We are told that many people who heard them speak came to believe this message that, humanly speaking, was impossible to believe, not only because people don’t just rise from the dead, but also because people need to admit that they are spiritually dead in the eyes of their Creator because of how they have continued to sin against him, just as every one of us must confess every day of our lives. But the same God who raised his Son has raised us from that spiritual death by giving us the faith to believe something that only God could give us the faith to believe. He has shaken up our hearts and led us to be able to look back at what he has done in the Bible and in our lives as the reason we can have complete confidence that he will continue to keep us going in the future. He cannot leave us or forsake us, and the Word of God which he has given us which tells us that will not stop being preached to the joy and edifying of God’s holy people – and there will always, always be people who will believe it, even if at times it seems that the love of so many may be growing cold all around us. But that message of Jesus – shared in person and through technology – continues to cause people to believe it close by and in faraway lands to faraway people, we will never meet until the day we see people from every tribe, nation, and language gathered around the throne of the Lamb, just as Jesus promised we would.

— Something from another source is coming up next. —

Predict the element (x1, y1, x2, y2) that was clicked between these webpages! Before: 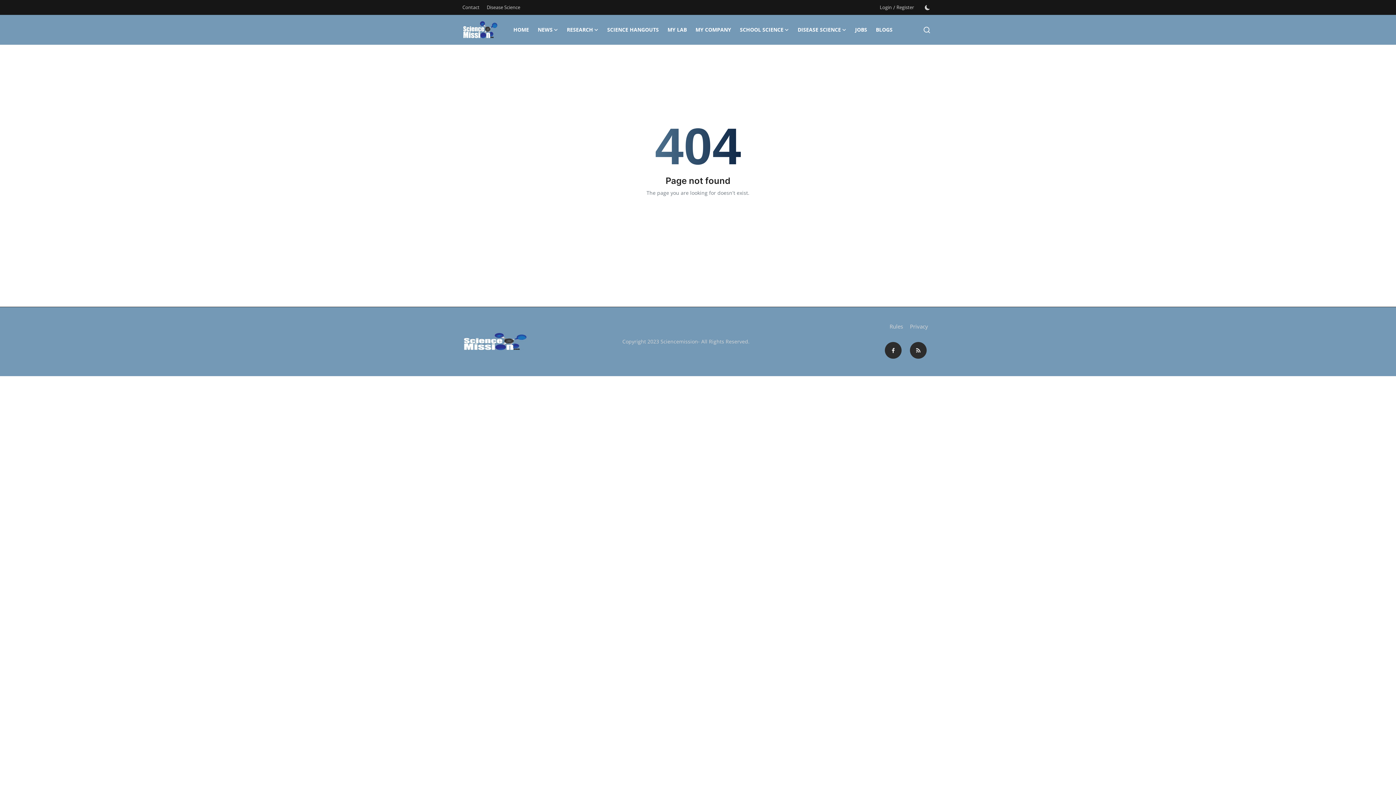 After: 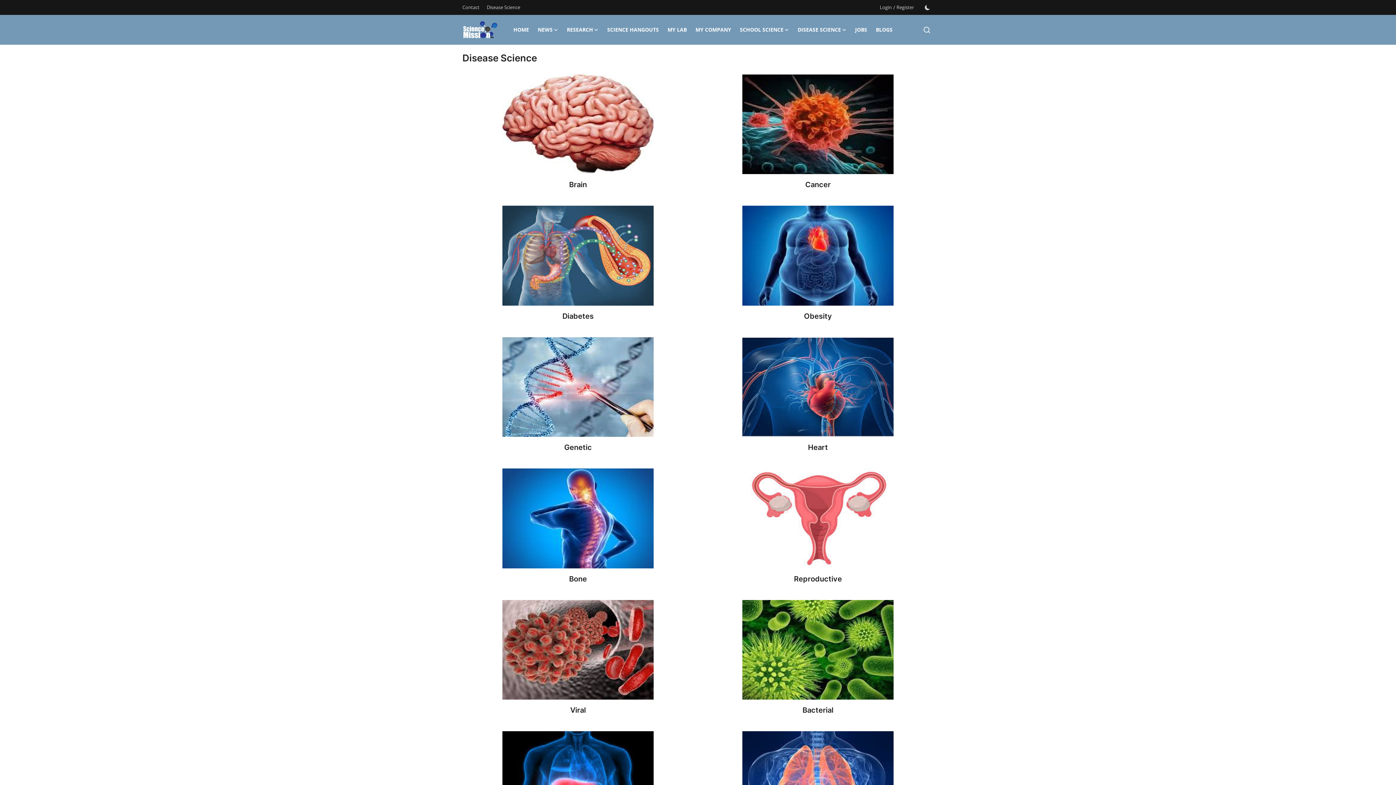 Action: bbox: (486, 1, 520, 13) label: Disease Science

This church building likely will not shake, we pray, until the day it is asked to move aside, but in the meantime, if this church did start shaking, wouldn’t you pray? I pray you would, not because you were afraid, but because it would be such a great reminder of what happened on a day long ago that means everything for your life – and our world – today. Lord, please continue to fill every one of us with your Holy Spirit as we keep hearing your Word about how much you love us and how you have forgiven our sins — and enable all of us to speak your Word – and to keep speaking your Word — boldly to others. Amen.